Instructions to follow - The response must consist of each line in the listing that has the word "blue" in it.

Extracted material -
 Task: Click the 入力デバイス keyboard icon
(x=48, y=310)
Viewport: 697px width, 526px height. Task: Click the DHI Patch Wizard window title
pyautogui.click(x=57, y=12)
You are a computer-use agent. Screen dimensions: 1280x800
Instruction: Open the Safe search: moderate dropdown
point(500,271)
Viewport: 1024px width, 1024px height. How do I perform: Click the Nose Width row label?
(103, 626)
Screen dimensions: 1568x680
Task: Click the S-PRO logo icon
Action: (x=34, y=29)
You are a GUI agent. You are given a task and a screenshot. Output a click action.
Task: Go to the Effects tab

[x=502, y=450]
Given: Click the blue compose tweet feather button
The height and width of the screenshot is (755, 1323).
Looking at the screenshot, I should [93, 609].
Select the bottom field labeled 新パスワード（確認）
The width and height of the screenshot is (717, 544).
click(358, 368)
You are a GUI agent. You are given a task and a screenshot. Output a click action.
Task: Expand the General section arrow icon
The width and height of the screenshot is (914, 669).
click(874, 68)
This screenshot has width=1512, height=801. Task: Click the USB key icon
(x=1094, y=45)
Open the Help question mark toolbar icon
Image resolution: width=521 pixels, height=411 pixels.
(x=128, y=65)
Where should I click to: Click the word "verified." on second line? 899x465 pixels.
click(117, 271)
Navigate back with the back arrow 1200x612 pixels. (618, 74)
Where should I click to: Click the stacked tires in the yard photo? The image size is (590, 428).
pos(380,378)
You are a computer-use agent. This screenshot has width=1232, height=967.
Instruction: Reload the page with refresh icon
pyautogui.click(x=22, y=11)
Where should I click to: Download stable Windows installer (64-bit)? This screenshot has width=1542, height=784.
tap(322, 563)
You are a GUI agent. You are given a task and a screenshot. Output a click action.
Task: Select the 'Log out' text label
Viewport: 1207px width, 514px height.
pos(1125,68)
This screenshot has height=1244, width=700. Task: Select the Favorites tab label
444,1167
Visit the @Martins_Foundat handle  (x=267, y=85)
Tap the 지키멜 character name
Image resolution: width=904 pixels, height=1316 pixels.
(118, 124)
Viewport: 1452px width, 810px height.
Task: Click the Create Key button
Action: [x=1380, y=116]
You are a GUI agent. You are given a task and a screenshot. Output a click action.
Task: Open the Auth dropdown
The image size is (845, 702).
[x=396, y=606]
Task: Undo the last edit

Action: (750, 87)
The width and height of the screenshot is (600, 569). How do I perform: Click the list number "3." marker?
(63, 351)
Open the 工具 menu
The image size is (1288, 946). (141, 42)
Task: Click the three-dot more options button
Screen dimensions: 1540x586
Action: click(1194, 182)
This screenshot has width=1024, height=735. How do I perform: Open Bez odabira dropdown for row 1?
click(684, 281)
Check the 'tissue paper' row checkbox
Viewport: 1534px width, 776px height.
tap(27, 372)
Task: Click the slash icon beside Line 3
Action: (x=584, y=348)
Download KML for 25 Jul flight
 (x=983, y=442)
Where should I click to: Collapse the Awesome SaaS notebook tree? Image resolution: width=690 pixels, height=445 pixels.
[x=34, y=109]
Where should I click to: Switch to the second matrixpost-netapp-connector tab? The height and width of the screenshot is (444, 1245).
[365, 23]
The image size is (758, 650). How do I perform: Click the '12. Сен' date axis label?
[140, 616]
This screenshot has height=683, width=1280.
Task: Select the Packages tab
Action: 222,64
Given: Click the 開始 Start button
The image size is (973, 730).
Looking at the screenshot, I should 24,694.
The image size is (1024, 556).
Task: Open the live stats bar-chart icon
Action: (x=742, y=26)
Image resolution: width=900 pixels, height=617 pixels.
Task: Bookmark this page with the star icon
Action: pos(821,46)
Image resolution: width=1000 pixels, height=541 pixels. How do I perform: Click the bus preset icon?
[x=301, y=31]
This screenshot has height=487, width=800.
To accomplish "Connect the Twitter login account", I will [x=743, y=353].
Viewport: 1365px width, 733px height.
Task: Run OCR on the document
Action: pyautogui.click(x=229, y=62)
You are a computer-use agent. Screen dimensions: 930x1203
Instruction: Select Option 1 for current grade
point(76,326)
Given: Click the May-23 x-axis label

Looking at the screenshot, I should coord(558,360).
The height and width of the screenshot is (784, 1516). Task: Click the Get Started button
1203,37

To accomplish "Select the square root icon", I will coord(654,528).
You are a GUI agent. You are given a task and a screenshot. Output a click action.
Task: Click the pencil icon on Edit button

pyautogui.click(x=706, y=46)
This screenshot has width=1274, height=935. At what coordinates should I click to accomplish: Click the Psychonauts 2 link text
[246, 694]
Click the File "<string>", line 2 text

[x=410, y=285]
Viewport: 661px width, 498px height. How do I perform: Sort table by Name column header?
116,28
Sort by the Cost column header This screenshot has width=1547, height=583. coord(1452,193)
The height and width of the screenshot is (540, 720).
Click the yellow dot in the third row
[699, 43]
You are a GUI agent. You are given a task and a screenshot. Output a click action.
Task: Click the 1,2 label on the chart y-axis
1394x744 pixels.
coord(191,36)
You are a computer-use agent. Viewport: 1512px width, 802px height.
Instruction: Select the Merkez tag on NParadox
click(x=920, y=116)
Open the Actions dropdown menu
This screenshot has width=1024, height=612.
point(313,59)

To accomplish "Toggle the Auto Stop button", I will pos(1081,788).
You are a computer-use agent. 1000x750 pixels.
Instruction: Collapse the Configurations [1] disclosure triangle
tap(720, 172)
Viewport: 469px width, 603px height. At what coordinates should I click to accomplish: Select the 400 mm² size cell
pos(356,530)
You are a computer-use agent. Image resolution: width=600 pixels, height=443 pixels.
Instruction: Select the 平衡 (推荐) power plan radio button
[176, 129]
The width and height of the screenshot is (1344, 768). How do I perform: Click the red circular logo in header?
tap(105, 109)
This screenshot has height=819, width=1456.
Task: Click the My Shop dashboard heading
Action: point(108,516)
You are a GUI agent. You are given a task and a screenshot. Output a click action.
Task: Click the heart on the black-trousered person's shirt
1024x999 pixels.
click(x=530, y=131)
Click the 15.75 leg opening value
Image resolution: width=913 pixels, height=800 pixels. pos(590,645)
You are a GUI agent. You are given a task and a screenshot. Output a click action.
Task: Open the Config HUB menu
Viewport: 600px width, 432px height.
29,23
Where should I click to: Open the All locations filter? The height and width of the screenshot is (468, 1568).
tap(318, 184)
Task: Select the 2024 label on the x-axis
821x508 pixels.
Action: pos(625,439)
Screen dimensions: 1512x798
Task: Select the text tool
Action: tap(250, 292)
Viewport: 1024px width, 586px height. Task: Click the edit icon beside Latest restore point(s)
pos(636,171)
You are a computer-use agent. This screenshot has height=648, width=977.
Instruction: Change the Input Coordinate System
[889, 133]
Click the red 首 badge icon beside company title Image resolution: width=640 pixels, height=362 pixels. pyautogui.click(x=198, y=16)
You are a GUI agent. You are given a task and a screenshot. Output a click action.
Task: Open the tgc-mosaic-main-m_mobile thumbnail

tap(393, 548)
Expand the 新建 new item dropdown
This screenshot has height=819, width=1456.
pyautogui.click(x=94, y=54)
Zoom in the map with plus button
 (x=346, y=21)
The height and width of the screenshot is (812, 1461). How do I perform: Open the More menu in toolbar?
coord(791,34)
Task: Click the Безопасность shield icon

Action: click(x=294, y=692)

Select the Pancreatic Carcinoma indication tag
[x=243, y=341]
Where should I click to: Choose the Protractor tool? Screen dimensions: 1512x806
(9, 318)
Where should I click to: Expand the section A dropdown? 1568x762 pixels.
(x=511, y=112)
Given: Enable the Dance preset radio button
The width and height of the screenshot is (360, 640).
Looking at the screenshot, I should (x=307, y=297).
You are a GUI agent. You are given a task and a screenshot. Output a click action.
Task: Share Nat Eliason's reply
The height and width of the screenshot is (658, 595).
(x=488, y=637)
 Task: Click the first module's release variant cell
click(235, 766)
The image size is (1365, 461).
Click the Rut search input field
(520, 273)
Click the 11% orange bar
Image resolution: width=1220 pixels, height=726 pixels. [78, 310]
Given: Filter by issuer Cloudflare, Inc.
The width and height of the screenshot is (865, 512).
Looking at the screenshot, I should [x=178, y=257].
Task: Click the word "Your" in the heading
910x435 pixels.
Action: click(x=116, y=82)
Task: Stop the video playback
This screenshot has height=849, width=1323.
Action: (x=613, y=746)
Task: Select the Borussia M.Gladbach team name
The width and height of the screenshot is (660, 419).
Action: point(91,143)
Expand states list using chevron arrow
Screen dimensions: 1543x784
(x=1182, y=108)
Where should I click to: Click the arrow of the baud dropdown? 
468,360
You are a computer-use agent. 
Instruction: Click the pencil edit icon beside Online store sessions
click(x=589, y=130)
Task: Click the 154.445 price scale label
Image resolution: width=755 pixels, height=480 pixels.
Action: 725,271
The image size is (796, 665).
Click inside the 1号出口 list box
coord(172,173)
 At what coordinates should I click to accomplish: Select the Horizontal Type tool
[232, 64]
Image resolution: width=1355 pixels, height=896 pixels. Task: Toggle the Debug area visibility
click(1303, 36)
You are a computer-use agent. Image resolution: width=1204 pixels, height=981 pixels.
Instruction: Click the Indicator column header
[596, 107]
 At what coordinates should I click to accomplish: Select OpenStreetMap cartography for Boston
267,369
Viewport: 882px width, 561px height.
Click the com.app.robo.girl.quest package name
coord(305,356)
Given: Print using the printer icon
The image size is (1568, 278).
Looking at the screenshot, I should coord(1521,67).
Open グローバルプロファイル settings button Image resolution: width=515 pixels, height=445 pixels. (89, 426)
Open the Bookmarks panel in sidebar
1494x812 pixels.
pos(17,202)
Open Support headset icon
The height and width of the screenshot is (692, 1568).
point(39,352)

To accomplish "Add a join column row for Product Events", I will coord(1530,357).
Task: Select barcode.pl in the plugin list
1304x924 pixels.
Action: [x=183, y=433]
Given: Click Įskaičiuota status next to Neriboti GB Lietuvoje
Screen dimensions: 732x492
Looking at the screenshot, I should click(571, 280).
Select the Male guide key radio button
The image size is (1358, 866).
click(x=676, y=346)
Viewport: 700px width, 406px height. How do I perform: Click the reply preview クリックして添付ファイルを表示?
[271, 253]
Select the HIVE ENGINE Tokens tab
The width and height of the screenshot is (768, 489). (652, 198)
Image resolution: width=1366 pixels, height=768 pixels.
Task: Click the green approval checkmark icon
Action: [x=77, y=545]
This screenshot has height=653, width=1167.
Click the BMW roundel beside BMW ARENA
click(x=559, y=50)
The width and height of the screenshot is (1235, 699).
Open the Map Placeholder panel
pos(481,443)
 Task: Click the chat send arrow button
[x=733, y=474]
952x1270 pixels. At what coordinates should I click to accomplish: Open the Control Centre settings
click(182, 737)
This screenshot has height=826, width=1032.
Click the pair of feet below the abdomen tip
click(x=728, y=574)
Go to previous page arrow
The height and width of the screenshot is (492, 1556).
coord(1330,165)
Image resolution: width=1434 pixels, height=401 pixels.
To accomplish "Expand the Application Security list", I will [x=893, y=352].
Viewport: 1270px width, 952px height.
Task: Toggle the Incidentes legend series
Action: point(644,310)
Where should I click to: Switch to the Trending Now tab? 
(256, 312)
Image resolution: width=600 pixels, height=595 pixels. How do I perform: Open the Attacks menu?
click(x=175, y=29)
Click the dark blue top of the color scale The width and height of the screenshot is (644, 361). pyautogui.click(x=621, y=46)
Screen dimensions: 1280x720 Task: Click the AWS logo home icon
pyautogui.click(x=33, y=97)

Reply -
Given: Click the blue compose tweet feather button
Click the dark blue top of the color scale The width and height of the screenshot is (644, 361). pyautogui.click(x=621, y=46)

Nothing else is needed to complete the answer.